Uma crise política antes de uma reforma complexa é o pior que existe porque drena forças quando o governo deveria estar fazendo o movimento oposto: acumulando forças. Ao mesmo tempo, informa-se que o presidente e sua família pensam em se mudar para um novo partido, a UDN. E isso antes de se costurar qualquer coisa parecida com unidade dentro do PSL, partido que é capaz de se meter numa discussão pública sobre uma missão à China, ou expor uma disputa de egos, como a que houve entre os deputados Eduardo Bolsonaro e Joyce Hasselmann. O PSL virou o partido de passagem dos Bolsonaros enquanto não se ressuscita a UDN.

No roteiro de como enfraquecer a própria reforma tem também o item conhecido que é o de alterar o projeto para que ele seja mais aceitável. A tramitação normalmente enfraquece qualquer proposta de ajuste fiscal, por isso não se deve desidratá-la antes.

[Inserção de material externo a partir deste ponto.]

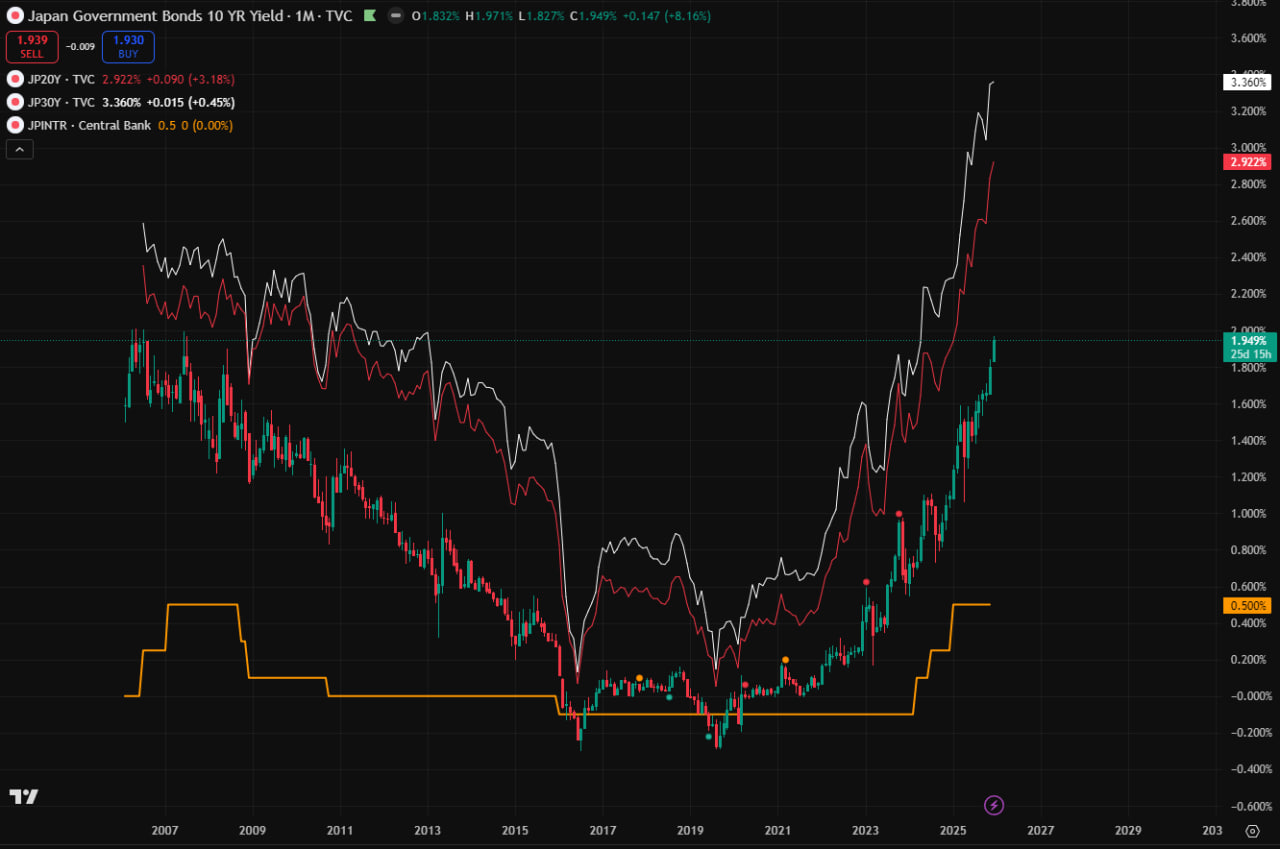Click the TradingView logo in chart corner
This screenshot has width=1280, height=849.
(x=24, y=796)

A melhor estratégia teria sido, como disse ontem o economista Marcos Lisboa, neste jornal, aproveitar a reforma apresentada pelo ex-presidente Michel Temer e fazer ajustes. Mas falou mais alto a vaidade de ter uma marca própria. No conteúdo, a reforma Bolsonaro tem caminhos muito parecidos, a mesma idade mínima, diferenças nas regras de transição. Quem está dando os retoques finais no projeto diz que ele será forte ao tratar o regime dos servidores públicos e que retoma algumas das ideias que foram abandonadas durante a tramitação da PEC do governo Temer.

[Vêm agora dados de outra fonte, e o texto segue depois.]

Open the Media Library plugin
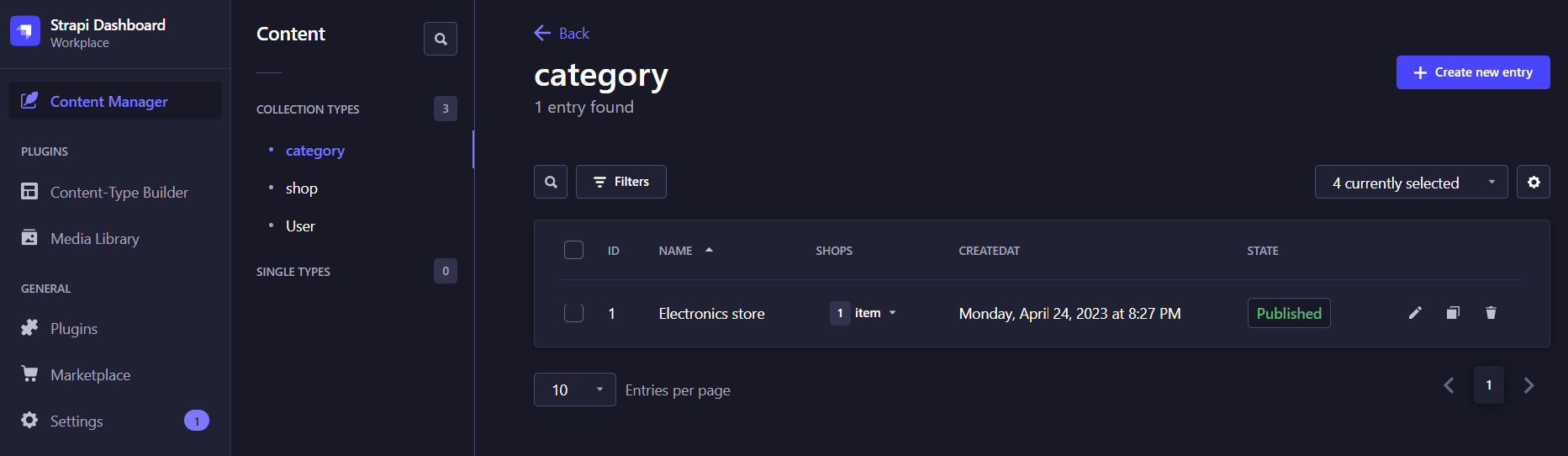Image resolution: width=1568 pixels, height=456 pixels. pos(94,239)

Não adianta ter um bom diagnóstico sobre a necessidade da reforma, como tem a equipe econômica, não adianta ter reunido tão bons profissionais. Tudo isso já aconteceu antes. É preciso ter estratégia para encaminhar a proposta e fazê-la tramitar. A ideia de o presidente ir pessoalmente ao Congresso para entregar a PEC pode apagar um pouco a impressão deixada por suas inúmeras declarações contrárias à reforma e às ideias da sua equipe econômica.

Como faz diante de qualquer crise ou dilema, o presidente Jair Bolsonaro nomeou um general para o Ministério. Até agora, escolheu militares com qualificações para os cargos que exercem, e o general Floriano Peixoto tem também bom currículo. Mas o governo precisará de negociadores políticos. E conta para isso com dois generais, Onyx Lorenzoni e um líder do governo na Câmara que a base não prestigia.

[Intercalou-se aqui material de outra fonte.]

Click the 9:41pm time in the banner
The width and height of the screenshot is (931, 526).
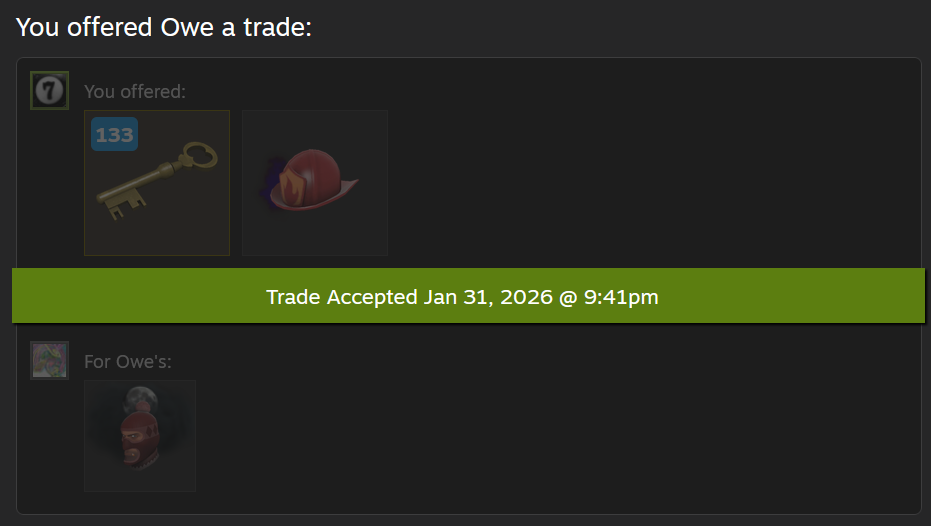tap(621, 297)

Tudo segue o roteiro de como atrapalhar a própria reforma. O espetáculo da demissão de Bebianno, fritado em público pelo filho do presidente, deixa sequelas, mesmo que o ministro demitido nunca siga o caminho do ex-deputado Roberto Jefferson. O episódio mostrou que o novo governo não é dado a lealdades políticas. E o foro íntimo que demitiu Bebianno não funcionou para o ministro do Turismo, também dono de um laranjal.